#### Supplied text
(begin)
For us, though, that would be only the first step; what I really want is
representing the XML in a zz structure. This would make Gzz an XML
browser, which is nice to show of Gzz's capabilities; but more
importantly, it would allow to make arbitrary zz connections to XML
nodes, *enhancing XML with zz connectability*. Of course this becomes a
problem when the XML is edited; how can we keep our connections? My
answer is to simply put in attributes containing the cell id
corresponding to a node, if any; of course then the editing program has
to keep the attribute, which some might not do, but then it's their problem.
(Of course this is only interesting as long as there are many programs
for handling XML data, but pretty much none for handling zz data. Alas,
it's going to stay that way for some time to come.)
(end)
#### Excerpted records
(begin)
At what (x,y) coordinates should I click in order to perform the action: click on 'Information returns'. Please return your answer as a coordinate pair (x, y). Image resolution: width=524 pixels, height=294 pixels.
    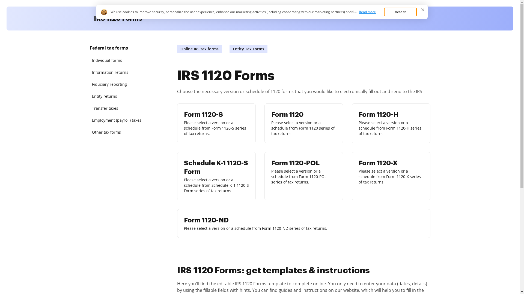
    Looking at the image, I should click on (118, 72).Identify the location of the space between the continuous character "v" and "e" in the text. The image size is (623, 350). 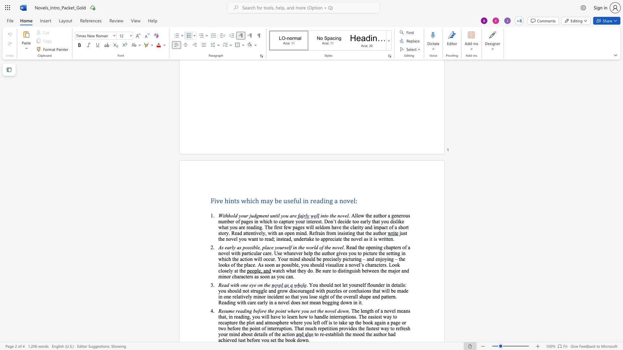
(end)
(begin)
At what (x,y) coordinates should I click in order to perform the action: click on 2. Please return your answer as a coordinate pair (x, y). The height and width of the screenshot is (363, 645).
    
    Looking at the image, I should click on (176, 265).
(end)
(begin)
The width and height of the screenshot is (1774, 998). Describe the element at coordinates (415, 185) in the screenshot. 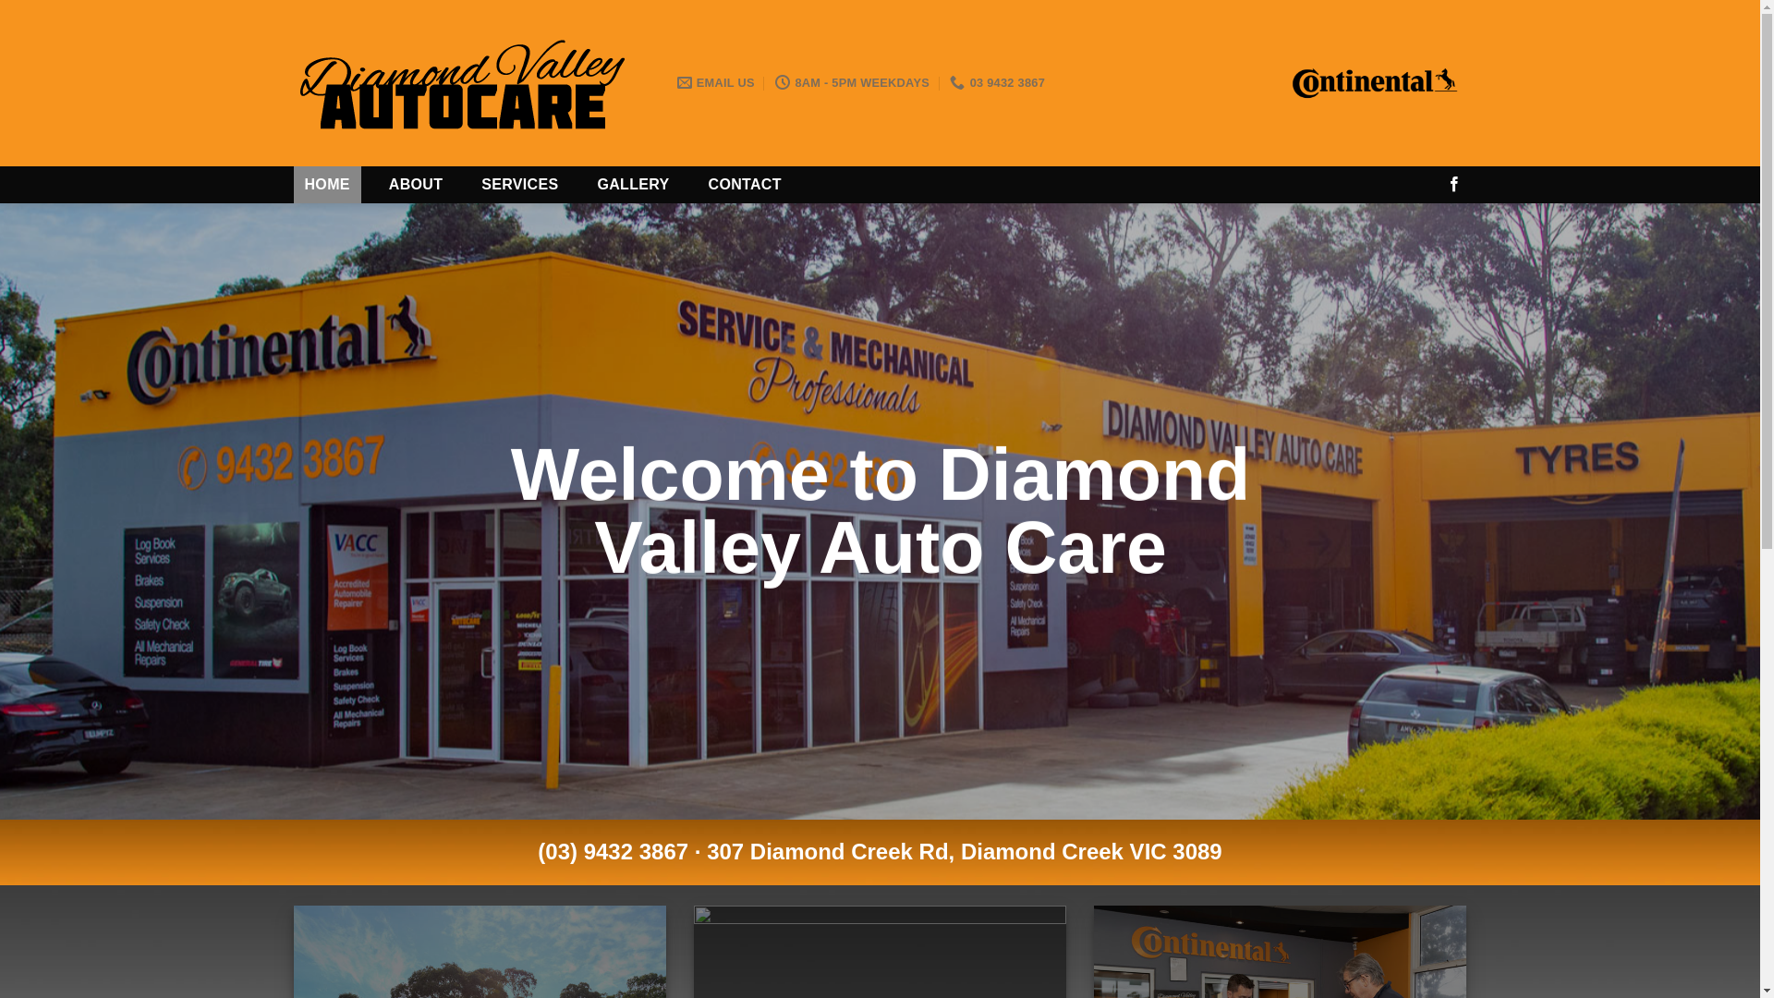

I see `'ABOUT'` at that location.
(end)
#### Directives
**a.** Retype the passage of the Gzz and XML text that begins at the words "(Of course this" and stops after "time to come.)".
**b.** Answer these questions from the Gzz and XML text:
(i) What would Gzz become if the XML were represented in a zz structure?
(ii) If an editing program fails to keep the added attribute, whose problem does the writer say that is?
(iii) For which kind of data are there pretty much no handling programs?
**c.** Please proceed with the Gzz and XML text from the point where it stops.
The material has no connection to the text on Gzz and XML.

#### Results
**a.**
(Of course this is only interesting as long as there are many programs
for handling XML data, but pretty much none for handling zz data. Alas,
it's going to stay that way for some time to come.)

**b.**
(i) An XML browser.
(ii) The editing program's.
(iii) Zz data.

**c.**
ZZ-connecting XML data may be only mildly interesting when you consider
XHTML, but the point here is that a cell can contain anything you can
represent in XML-- for example, MathML formulas. Consider cloning a
MathML formula into the XHTML structure representing an article you're
writing, while having the rootclone in a ZZ structure where you keep
your formulas. Of course we could create our own ZZ structure
representing formulas, but this way you could readily view your article
in a standard browser. (And at some point, we can still create our own
ZZ structure and have a spacepart that shows it as MathML.)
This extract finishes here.